_Provided data_
* BEGIN *
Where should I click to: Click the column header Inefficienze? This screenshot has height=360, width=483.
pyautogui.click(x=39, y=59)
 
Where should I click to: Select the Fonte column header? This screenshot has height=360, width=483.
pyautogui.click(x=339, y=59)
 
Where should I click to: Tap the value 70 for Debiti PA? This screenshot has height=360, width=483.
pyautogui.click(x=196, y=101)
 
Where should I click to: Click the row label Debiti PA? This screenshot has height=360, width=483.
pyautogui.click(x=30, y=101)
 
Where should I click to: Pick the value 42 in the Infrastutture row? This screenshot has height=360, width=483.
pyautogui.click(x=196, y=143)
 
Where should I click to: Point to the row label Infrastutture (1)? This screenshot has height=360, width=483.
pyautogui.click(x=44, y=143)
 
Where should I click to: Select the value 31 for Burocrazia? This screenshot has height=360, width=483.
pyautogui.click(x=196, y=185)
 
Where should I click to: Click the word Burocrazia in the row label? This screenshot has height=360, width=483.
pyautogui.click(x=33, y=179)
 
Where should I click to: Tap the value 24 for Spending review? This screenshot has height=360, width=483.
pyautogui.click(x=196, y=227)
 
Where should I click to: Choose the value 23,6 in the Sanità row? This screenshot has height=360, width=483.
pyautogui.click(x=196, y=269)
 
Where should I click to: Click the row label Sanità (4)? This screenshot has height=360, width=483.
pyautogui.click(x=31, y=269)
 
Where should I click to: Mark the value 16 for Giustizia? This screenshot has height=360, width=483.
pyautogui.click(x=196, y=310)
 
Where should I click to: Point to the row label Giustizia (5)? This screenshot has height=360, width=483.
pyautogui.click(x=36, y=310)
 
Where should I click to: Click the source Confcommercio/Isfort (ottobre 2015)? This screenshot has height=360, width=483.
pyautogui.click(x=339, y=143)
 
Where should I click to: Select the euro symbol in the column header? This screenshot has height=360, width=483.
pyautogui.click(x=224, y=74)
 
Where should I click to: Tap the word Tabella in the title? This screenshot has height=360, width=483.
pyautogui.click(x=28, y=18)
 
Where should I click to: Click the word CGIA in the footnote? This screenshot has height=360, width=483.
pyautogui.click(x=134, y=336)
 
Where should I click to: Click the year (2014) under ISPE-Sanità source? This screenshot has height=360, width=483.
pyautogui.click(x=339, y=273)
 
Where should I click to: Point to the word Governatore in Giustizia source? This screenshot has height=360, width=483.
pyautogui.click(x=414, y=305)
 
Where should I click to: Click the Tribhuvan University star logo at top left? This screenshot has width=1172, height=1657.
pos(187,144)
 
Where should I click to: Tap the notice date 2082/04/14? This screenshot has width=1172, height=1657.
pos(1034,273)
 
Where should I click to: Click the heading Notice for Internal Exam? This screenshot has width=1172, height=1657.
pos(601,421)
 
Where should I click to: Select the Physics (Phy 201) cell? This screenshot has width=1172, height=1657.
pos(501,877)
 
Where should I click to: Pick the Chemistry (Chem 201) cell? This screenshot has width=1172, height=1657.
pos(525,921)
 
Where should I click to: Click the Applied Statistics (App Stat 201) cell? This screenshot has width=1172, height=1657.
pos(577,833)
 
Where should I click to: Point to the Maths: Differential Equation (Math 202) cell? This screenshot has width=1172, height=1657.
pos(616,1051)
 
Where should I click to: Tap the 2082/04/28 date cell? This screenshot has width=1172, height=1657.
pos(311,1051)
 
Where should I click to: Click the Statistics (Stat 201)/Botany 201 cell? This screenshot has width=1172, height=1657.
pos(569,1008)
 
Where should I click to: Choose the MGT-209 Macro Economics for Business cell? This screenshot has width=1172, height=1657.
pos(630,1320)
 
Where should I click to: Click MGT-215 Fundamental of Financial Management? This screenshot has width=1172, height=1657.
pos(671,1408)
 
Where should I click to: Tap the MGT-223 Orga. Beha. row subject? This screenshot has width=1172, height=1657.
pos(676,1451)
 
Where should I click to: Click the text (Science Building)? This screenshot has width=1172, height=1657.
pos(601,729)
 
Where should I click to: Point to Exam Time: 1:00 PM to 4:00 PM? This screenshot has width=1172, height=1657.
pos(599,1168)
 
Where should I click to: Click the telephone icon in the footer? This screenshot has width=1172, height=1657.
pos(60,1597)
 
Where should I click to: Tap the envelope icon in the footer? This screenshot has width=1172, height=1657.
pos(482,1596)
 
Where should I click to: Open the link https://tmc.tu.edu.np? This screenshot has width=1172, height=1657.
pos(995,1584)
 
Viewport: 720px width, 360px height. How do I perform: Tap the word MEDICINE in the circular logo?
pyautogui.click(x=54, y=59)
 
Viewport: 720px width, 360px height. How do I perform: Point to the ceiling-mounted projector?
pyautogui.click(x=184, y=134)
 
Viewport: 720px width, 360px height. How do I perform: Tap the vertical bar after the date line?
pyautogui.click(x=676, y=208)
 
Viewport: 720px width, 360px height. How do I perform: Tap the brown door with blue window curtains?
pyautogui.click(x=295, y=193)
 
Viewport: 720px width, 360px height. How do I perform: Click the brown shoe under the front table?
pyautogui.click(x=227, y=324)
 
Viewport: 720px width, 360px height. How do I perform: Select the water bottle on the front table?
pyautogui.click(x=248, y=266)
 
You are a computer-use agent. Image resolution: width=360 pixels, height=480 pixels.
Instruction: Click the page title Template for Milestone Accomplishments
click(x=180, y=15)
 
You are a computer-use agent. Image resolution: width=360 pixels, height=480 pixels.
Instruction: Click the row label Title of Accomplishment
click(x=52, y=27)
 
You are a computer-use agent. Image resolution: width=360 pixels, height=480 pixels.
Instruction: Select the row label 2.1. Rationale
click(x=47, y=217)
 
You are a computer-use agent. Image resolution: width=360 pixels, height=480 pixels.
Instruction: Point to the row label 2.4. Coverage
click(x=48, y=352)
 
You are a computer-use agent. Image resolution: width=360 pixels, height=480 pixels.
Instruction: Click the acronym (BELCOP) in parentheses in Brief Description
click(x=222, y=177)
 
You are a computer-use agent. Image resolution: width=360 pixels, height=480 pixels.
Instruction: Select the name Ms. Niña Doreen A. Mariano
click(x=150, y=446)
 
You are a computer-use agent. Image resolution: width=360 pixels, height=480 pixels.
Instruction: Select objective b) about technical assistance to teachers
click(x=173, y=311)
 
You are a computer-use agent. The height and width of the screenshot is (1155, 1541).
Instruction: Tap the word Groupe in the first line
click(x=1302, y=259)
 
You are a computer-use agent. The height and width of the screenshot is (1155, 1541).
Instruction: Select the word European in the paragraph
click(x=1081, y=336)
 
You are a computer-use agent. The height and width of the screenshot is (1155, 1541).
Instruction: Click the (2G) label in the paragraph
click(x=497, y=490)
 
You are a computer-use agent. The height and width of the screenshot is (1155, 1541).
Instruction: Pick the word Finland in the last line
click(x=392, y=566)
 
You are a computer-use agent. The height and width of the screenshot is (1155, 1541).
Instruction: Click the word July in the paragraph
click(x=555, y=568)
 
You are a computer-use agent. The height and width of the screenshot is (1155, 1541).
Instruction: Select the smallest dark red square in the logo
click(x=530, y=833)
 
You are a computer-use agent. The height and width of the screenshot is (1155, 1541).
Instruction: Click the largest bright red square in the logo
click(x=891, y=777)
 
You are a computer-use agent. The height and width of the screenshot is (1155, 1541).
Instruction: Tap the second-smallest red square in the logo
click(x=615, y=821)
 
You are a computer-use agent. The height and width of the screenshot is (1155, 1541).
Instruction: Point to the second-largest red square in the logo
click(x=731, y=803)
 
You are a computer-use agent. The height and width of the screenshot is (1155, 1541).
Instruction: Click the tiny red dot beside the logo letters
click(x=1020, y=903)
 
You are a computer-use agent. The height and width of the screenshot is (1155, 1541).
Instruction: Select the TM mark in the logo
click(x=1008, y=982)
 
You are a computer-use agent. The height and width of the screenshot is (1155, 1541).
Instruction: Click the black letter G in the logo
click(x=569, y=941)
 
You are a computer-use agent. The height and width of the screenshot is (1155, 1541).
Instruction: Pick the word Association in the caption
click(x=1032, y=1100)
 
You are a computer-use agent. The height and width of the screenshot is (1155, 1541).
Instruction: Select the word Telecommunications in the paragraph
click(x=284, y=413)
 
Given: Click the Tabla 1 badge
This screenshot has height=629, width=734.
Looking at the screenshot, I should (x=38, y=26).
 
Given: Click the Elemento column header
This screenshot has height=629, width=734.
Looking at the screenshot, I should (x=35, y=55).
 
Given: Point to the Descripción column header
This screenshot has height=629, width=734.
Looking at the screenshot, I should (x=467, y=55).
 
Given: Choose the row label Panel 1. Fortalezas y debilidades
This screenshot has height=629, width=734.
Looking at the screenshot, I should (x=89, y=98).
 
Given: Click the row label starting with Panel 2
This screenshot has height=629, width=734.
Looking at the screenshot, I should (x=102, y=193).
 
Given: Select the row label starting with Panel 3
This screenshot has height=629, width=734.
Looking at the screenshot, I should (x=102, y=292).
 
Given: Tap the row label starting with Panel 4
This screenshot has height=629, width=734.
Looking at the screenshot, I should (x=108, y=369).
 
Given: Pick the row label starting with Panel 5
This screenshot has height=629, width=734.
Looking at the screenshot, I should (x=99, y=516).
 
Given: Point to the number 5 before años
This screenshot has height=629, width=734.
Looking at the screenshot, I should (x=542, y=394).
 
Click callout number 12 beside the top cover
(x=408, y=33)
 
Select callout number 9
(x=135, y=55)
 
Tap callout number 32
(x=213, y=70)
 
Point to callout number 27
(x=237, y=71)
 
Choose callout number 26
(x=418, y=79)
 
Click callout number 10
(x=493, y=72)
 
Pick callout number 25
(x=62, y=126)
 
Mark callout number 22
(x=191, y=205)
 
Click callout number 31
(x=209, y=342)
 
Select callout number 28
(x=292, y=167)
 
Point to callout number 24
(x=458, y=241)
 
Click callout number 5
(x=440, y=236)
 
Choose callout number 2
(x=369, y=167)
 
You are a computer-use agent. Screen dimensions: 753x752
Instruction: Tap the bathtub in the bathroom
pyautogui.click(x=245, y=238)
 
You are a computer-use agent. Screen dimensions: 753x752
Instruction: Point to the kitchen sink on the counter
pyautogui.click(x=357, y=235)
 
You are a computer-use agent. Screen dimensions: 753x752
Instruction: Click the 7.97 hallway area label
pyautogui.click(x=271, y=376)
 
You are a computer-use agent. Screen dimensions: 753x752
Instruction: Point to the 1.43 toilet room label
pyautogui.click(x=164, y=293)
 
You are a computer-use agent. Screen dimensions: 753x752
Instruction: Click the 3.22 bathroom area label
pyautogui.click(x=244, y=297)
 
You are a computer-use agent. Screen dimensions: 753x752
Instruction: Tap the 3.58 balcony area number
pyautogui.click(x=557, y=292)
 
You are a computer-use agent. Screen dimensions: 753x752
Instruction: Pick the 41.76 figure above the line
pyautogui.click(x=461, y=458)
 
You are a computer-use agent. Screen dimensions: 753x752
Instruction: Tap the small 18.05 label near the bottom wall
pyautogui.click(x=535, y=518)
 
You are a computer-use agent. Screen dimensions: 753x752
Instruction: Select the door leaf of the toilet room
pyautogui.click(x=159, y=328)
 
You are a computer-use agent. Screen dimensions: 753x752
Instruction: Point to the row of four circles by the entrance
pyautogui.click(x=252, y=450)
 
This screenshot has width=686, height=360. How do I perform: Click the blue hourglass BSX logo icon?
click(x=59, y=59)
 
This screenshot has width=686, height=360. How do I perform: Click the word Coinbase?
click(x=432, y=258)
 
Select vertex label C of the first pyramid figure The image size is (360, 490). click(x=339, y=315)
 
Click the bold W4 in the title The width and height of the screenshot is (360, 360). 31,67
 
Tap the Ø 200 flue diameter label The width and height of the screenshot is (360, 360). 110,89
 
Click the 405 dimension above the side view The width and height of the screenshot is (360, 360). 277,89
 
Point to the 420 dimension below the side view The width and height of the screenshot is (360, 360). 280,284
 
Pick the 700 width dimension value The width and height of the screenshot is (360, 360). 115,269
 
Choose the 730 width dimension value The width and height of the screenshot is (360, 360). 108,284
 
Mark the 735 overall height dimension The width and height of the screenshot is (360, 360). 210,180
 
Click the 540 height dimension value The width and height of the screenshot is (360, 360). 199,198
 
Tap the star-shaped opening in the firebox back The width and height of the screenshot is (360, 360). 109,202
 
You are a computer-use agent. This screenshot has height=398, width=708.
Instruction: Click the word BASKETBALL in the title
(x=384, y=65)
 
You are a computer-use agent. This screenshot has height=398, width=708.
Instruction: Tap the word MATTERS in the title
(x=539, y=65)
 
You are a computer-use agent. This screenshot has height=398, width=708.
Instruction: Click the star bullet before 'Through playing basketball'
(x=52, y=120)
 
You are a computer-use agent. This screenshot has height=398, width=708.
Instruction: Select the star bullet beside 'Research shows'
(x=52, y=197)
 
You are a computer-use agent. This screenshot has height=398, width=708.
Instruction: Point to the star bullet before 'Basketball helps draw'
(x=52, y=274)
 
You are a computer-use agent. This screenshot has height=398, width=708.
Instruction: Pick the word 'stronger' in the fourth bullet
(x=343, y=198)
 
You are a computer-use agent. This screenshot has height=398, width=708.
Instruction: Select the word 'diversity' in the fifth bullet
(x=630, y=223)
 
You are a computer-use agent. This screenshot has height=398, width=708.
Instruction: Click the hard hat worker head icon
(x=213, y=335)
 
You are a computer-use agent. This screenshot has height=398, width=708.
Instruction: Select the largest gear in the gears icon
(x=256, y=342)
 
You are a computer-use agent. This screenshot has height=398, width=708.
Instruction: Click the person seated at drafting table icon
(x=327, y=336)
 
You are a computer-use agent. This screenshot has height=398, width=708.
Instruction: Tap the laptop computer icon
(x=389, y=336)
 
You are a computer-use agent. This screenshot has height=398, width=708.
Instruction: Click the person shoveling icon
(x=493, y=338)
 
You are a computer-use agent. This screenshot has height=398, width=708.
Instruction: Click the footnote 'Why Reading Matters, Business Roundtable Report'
* END *
_Exercise objective_
Turn the records, from the first line through the line containing "pyautogui.click(x=196, y=101)", into a numbered list, leaving out any blank lines.

_Full answer_
1. Where should I click to: Click the column header Inefficienze? This screenshot has height=360, width=483.
2. pyautogui.click(x=39, y=59)
3. Where should I click to: Select the Fonte column header? This screenshot has height=360, width=483.
4. pyautogui.click(x=339, y=59)
5. Where should I click to: Tap the value 70 for Debiti PA? This screenshot has height=360, width=483.
6. pyautogui.click(x=196, y=101)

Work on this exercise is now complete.